Die Pappe, die unsere Kleine vorhin nicht nur zur, sondern auch in die Papppresse befördert hat, stammte übrigens von einer riesigen (über 2000€ Einkaufswert!) Zotter-Schokolade, vor allem die 70g-Tafeln. Damit ist das Regal wieder schön voll.
Auf Dauer werde ich das komplette Sortiment wohl nicht behalten, spätestens mit den geplanten Modernisierungs- und Umbaumaßnahmen werde ich die Fläche wohl deutlich eindampfen. Wie das im Detail aussehen könnte oder wird, kann ich momentan aber noch nicht sagen. Da ist noch alles offen…
Der Bürgerverein Findorff hat ein eigenes kleines Blatt, in dem Termine und Veranstaltungen bekanntgegeben werden und das sich über die geschaltete Werbung finanziert. Dieses Blatt hatte immer ein Freund von mir herausgegeben. (Ich frage mich gerade, warum wir da nie für eine Anzeige zusammengekommen waren…) Nun hat er die Zusammenarbeit mit dem Verein aufgegeben und kümmert sich um ein neues Magazin. Und was macht der Bürgerverein Findorff? Gibt das alles an einen größeren Verlag hier in Bremen ab, der auch eine der Werbezeitungen vertreibt, und die haben mich als Kunden natürlich prompt kontaktiert.

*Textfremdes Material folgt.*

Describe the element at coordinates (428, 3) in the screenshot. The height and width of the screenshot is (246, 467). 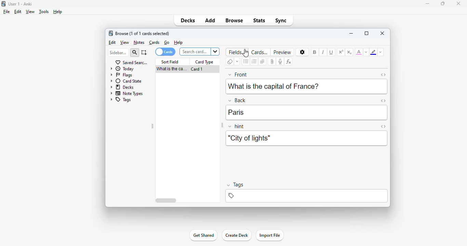
I see `minimize` at that location.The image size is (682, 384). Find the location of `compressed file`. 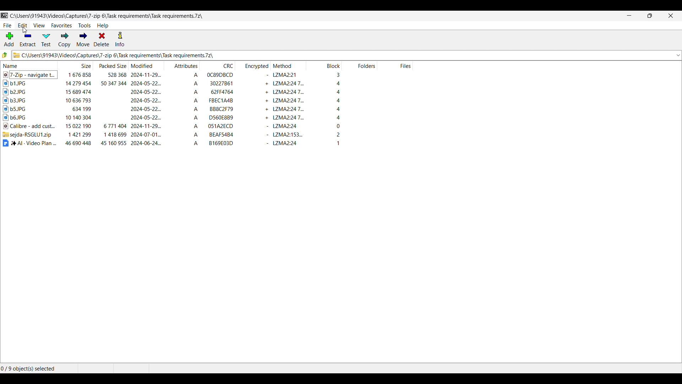

compressed file is located at coordinates (29, 134).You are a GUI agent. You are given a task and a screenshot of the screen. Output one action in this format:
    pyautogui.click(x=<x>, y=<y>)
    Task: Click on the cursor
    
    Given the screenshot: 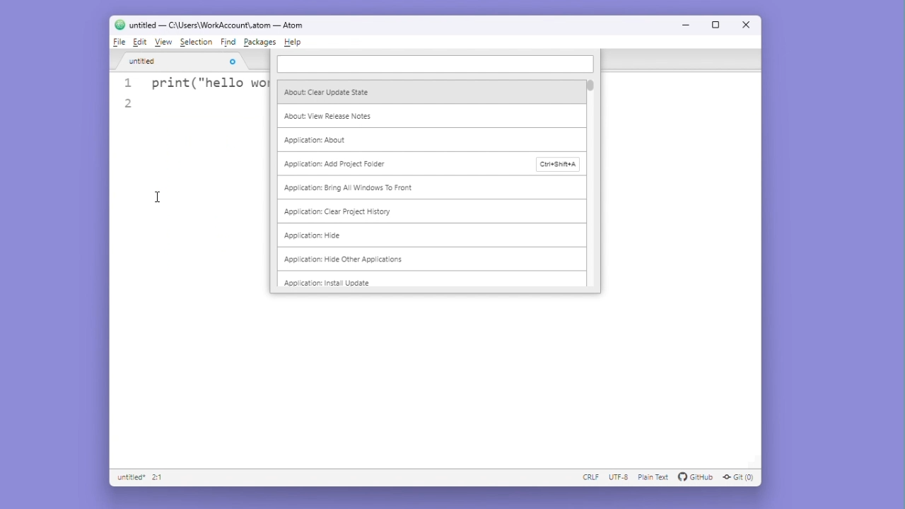 What is the action you would take?
    pyautogui.click(x=153, y=204)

Naja, zumindest einmalig haben wir nun diese kleine Anzeige drin gehabt. Ob ich das noch mal mache, weiß ich nicht. Irgendwie habe ich ja jetzt auch ein schlechtes Gewissen damit…
Habe in den letzten Wochen mal meine gesamten (vor allem auch privaten) Versicherungen überarbeitet und dabei auch mal meinen dicken "Versicherungen"-Ordner hier im Büro gründlich ausgemistet. Dabei fiel mir noch der Schriftverkehr mit unserer geschäftlichen Haftpflichtversicherung in die Hände. Da war 2001 mal ein schwerer Iso-Rollbehälter von unserer Rampe auf die Motorhaube eines darunter parkenden BMW (hihi, Klischees und so…) von einem der Moscheebesucher gefallen. Die Fallhöhe betrug etwa einen Meter, so ein Container wiegt etwa zwei Zentner. Der Sachschaden belief sich damals auf rund 5000 D-Mark, was von der Versicherung aber anstandslos reguliert wurde.
Oben die Fragen der Gesellschaft, unten unsere Antworten. Ist ja mal ganz interessant, sowas nach rund 15 Jahren mal wieder zu lesen.